((

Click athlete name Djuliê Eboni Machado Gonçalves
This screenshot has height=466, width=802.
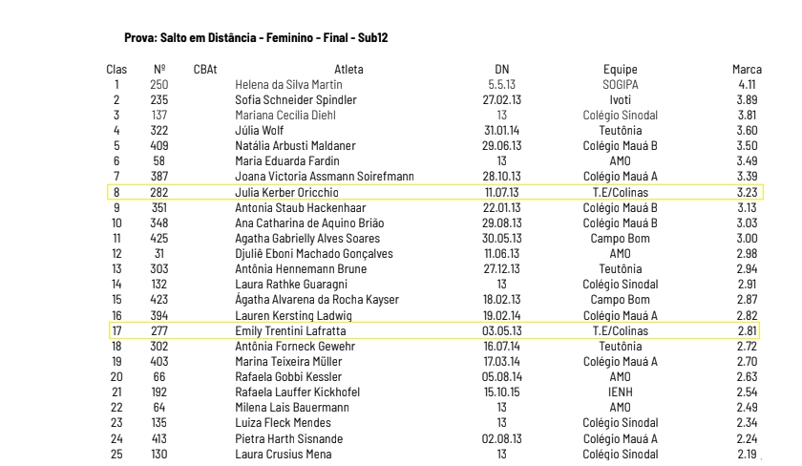point(314,253)
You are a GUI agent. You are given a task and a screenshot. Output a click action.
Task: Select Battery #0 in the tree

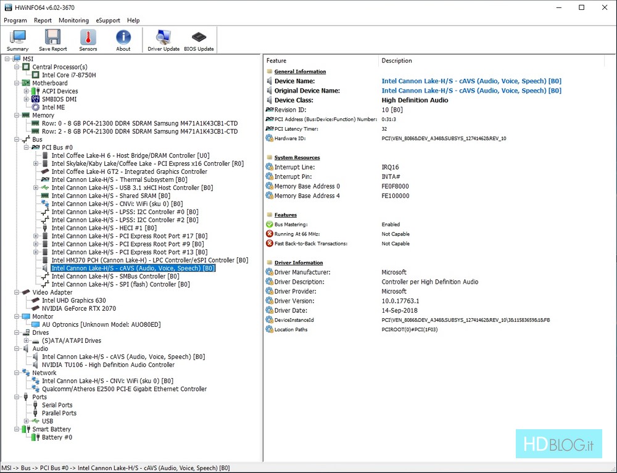[57, 437]
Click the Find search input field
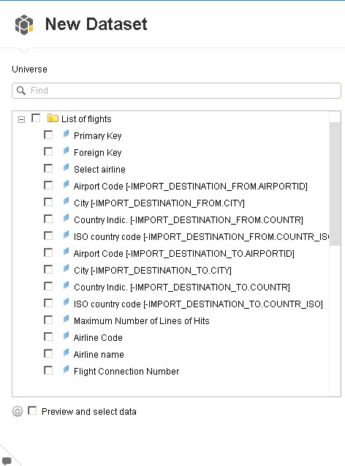345x466 pixels. (x=176, y=91)
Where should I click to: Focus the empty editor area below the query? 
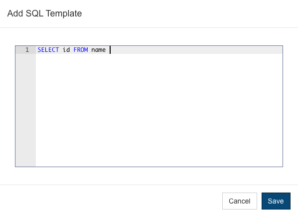click(x=159, y=110)
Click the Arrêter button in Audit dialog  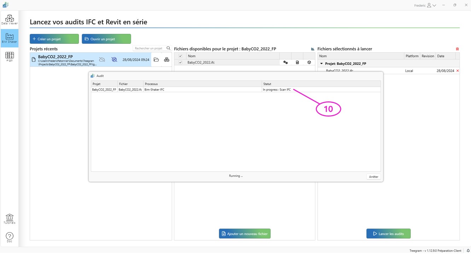373,177
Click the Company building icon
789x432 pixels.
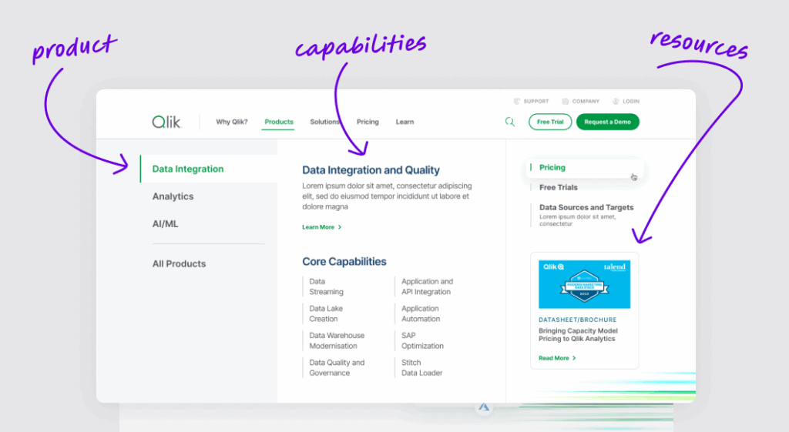[566, 101]
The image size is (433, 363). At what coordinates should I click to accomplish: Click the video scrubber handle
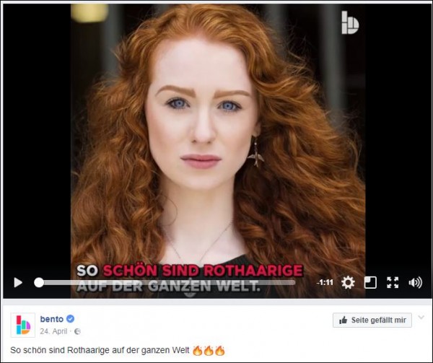pyautogui.click(x=39, y=282)
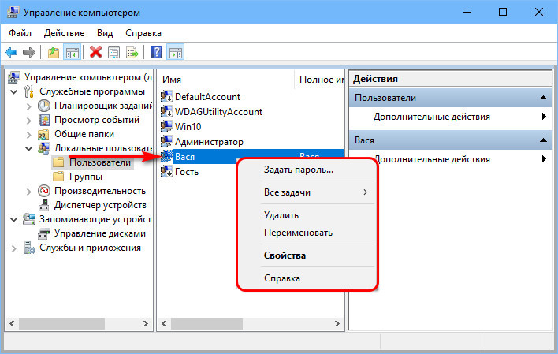Select the Администратор user account
The height and width of the screenshot is (354, 558).
(209, 142)
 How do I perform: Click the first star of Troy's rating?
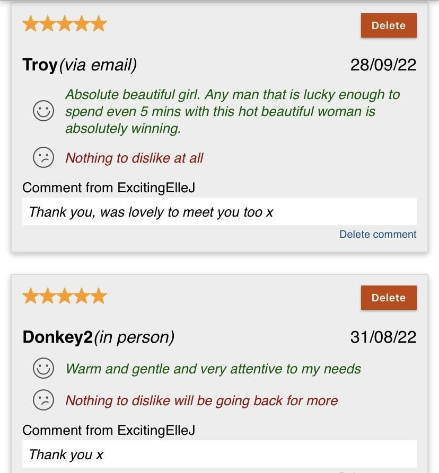click(31, 24)
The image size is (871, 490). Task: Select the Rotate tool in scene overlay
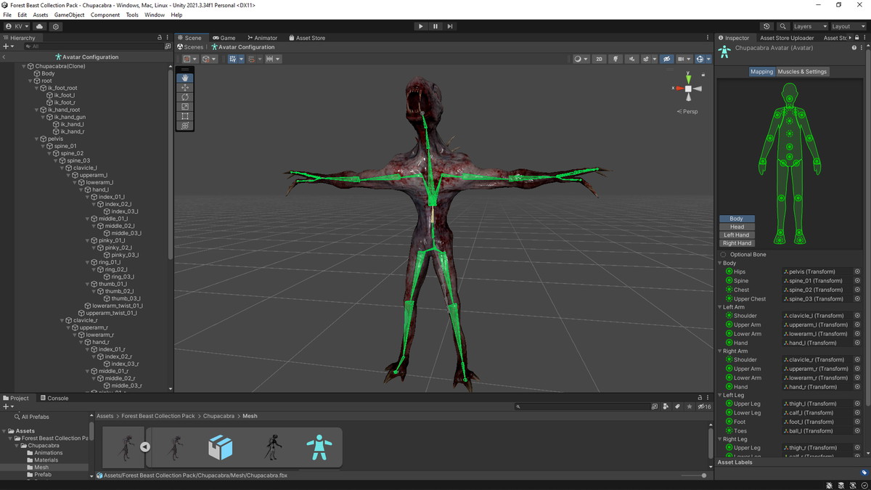185,97
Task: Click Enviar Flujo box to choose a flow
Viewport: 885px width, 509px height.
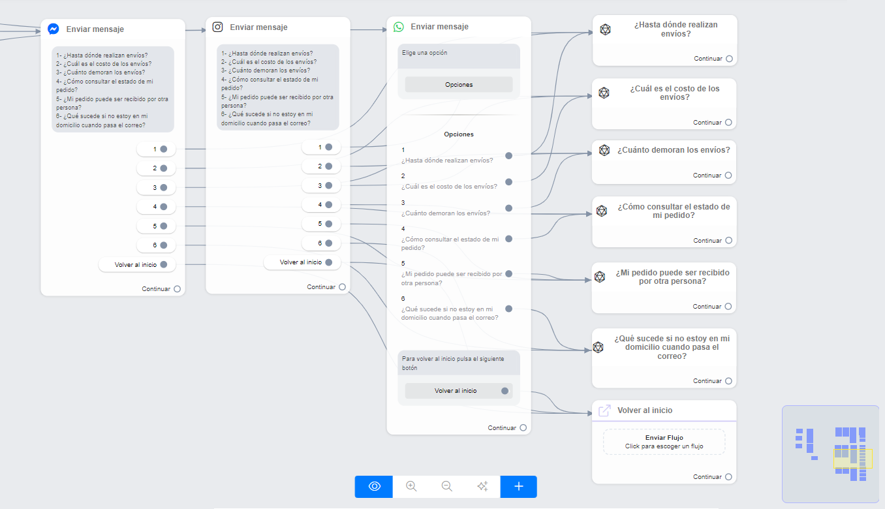Action: pyautogui.click(x=664, y=442)
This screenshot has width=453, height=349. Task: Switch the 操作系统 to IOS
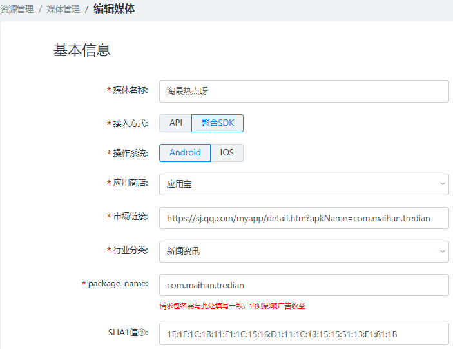(227, 153)
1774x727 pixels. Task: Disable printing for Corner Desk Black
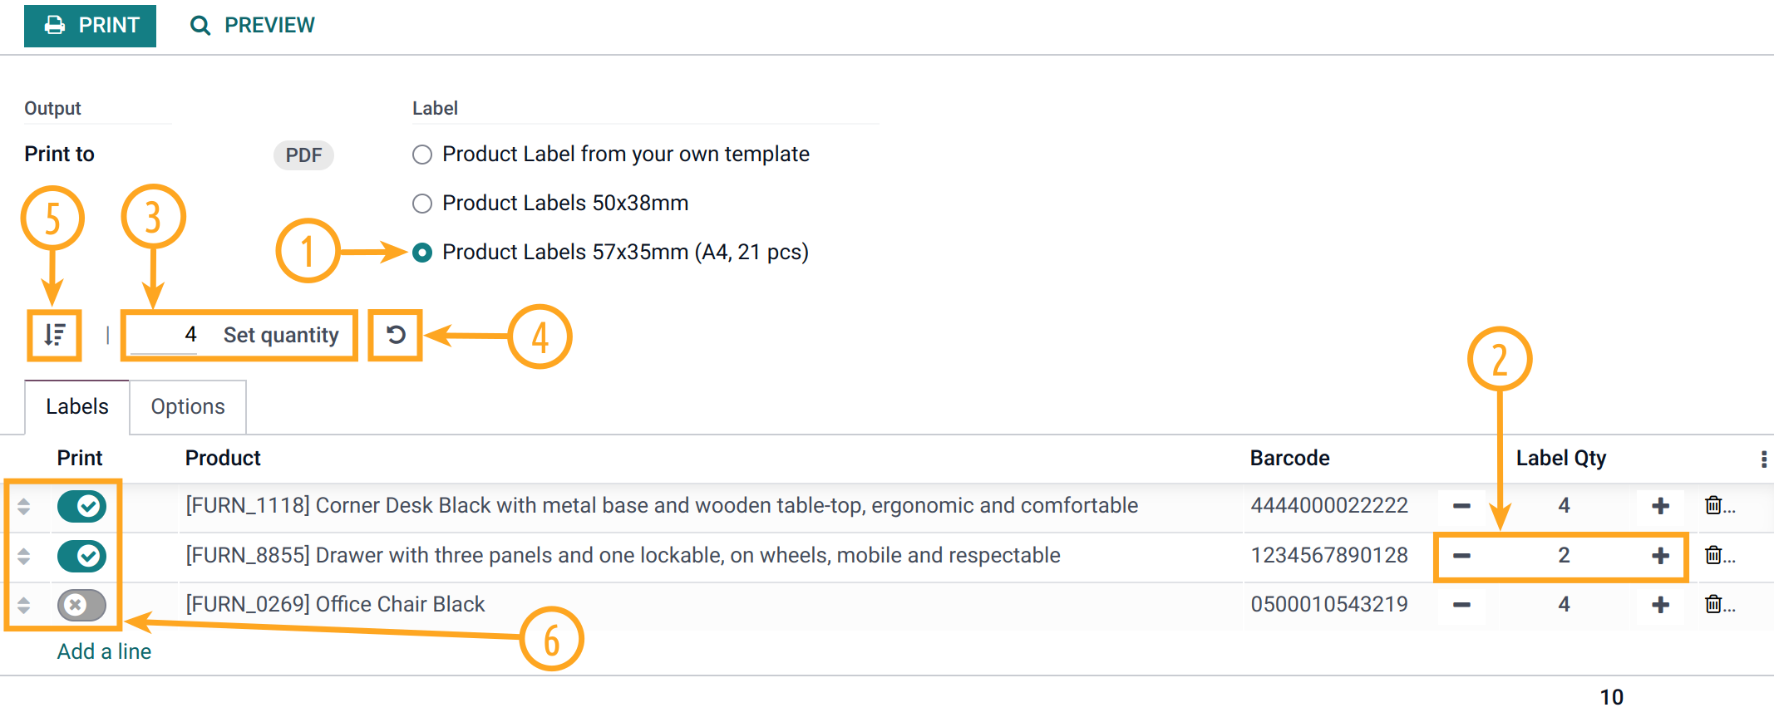[x=81, y=506]
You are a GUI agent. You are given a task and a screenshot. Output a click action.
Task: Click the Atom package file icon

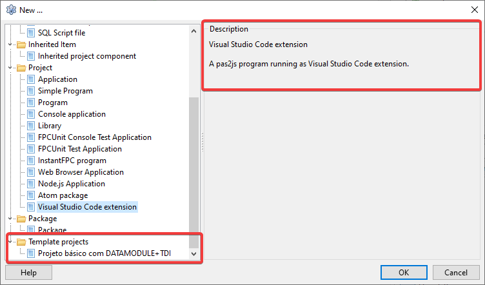point(30,195)
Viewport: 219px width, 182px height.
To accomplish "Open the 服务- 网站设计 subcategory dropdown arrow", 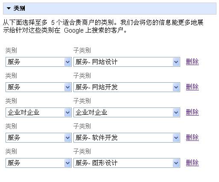I will click(176, 62).
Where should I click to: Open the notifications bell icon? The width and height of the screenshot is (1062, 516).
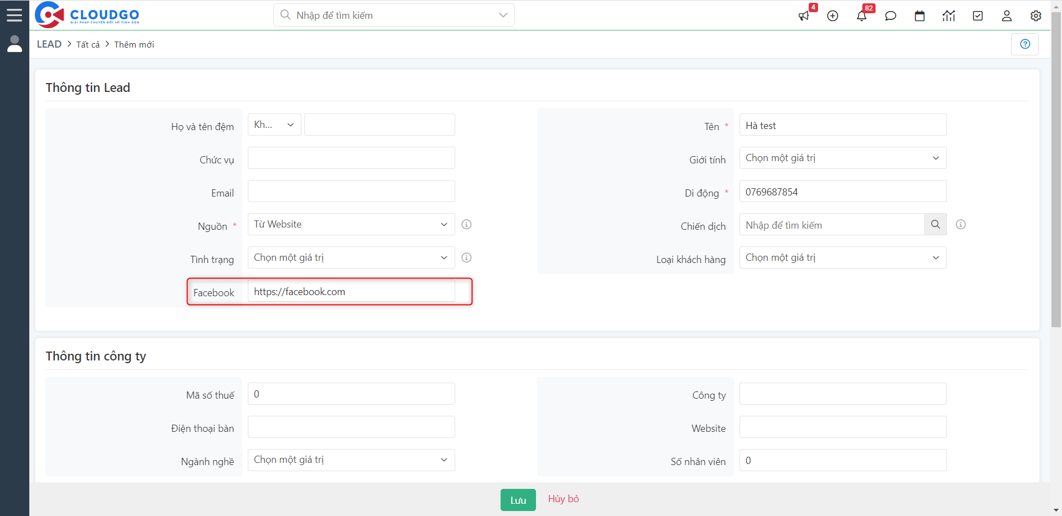[x=861, y=16]
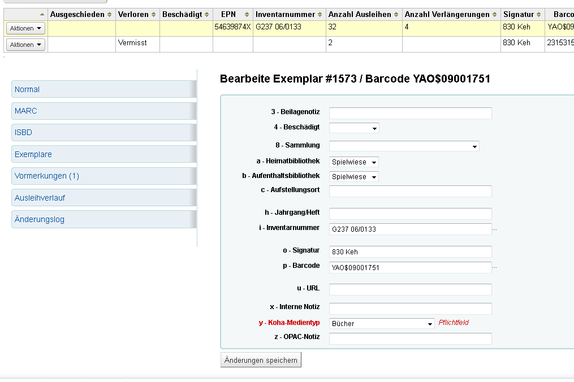Open Aktionen dropdown for the Vermisst row

coord(25,45)
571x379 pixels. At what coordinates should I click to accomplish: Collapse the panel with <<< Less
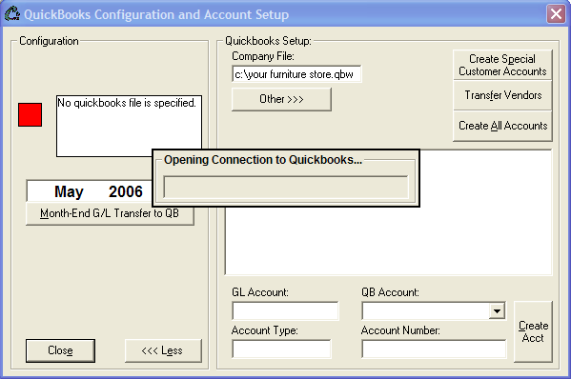(163, 350)
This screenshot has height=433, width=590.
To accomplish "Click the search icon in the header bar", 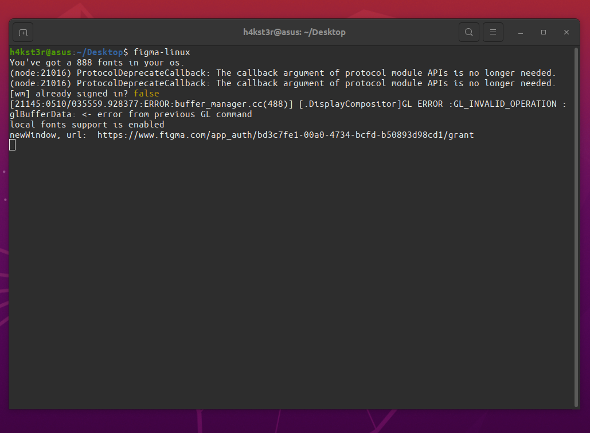I will [468, 32].
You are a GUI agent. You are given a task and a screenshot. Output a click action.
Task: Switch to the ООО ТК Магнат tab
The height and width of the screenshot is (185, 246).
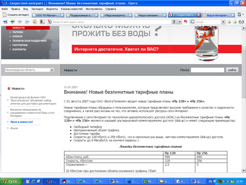coord(47,15)
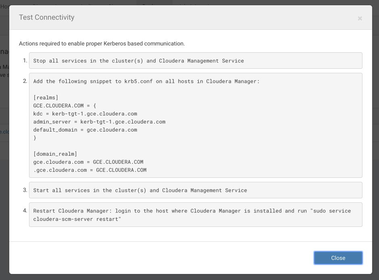This screenshot has height=280, width=379.
Task: Click the Kerberos actions required description text
Action: pos(102,43)

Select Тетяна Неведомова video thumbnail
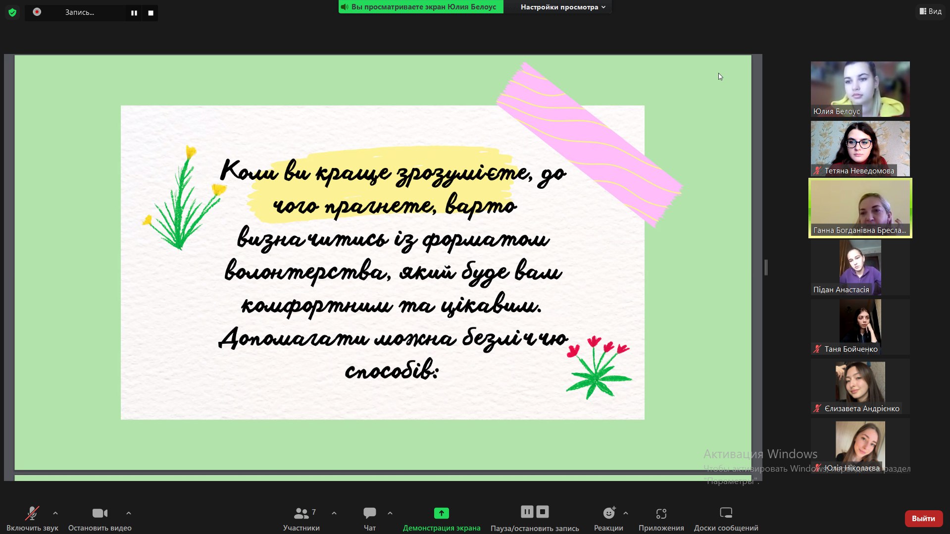click(x=860, y=149)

))

Every line from the one with "The height and width of the screenshot is (185, 246)." through the end of the material above should be restated word for word, with the pictures left out.

The height and width of the screenshot is (185, 246).
coord(47,15)
This screenshot has height=280, width=379.
Task: Click the Kerberos actions required description text
Action: pos(102,43)

Select Тетяна Неведомова video thumbnail
click(x=860, y=149)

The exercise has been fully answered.